第三王子となればどちらかが欠けている人間しかいないのだ。家柄や立ち居振る舞いは立派だが、腕の立つ騎士はエクスの見たところ、エクスだけだ。
「ですが、稽古の時はいつも、その……」
ああ、と思い当たる。確かにほかの近衛騎士やメレディスにはよく負けていた。婚約者時代のドロシーもたまに稽古を見に来ていた。
「強さを自慢する護衛など害悪ですよ」
自分の強さを絶対視するほど若くもうぬぼれてもいない。自分より強い者など世界中、いくらでもいる。いかに強さを誇ろうと、より強い刺客を差し向けられたり、不在の時を狙われたらそれで終わりだ。
第三王子に刺客を差し向けられる機会など、一生に一度か二度だろう。ならばその機会に備えて、腕前も隠しておくべきだ、とエクスは考えたのだ。だから普段はめったに人前では実力を出さないし、メレディスとの立ち会いでも花を持たせている。
「かといって、弱すぎればかえって相手を警戒させますから。さじ加減の難しいところです」
弱すぎれば「なぜそんな者が護衛に付いているのか」と不審に思われてしまう。強すぎず弱すぎず、周囲の実力も考えながら真ん中辺りを目指した。

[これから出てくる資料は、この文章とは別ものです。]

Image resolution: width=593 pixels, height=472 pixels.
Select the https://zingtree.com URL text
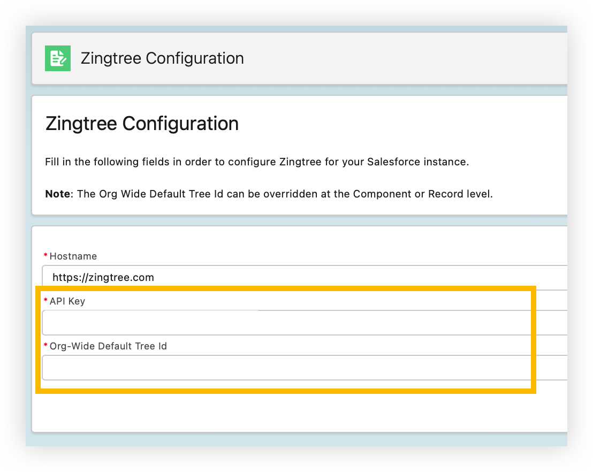coord(103,277)
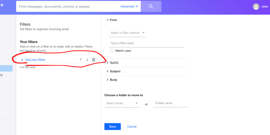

同時に、相手を殺さない術も心得ている。刺客を殺してしまえば、首謀者がわからなくなる。命を奪うことなく、相手を動けなくする方法も必要だと考え、剣術以外にも格闘術を習い、相手を制する術をみがいてきた。今となってはバカバカしい限りだが。
「まあ、あちらは若いですからね。十年後にはどうなることやら」
「辺境伯様はいかがですか? あの方もたいそうお強いとか」
「十年前なら手も足も出なかったでしょうね」
ただ、マッキンレイ辺境伯の強さは個人の武勇ではなく、用兵にある。王国でも五本の指に入る武将だ。こと指揮能力となれば、平民上がりの騎士などお呼びではなかろう。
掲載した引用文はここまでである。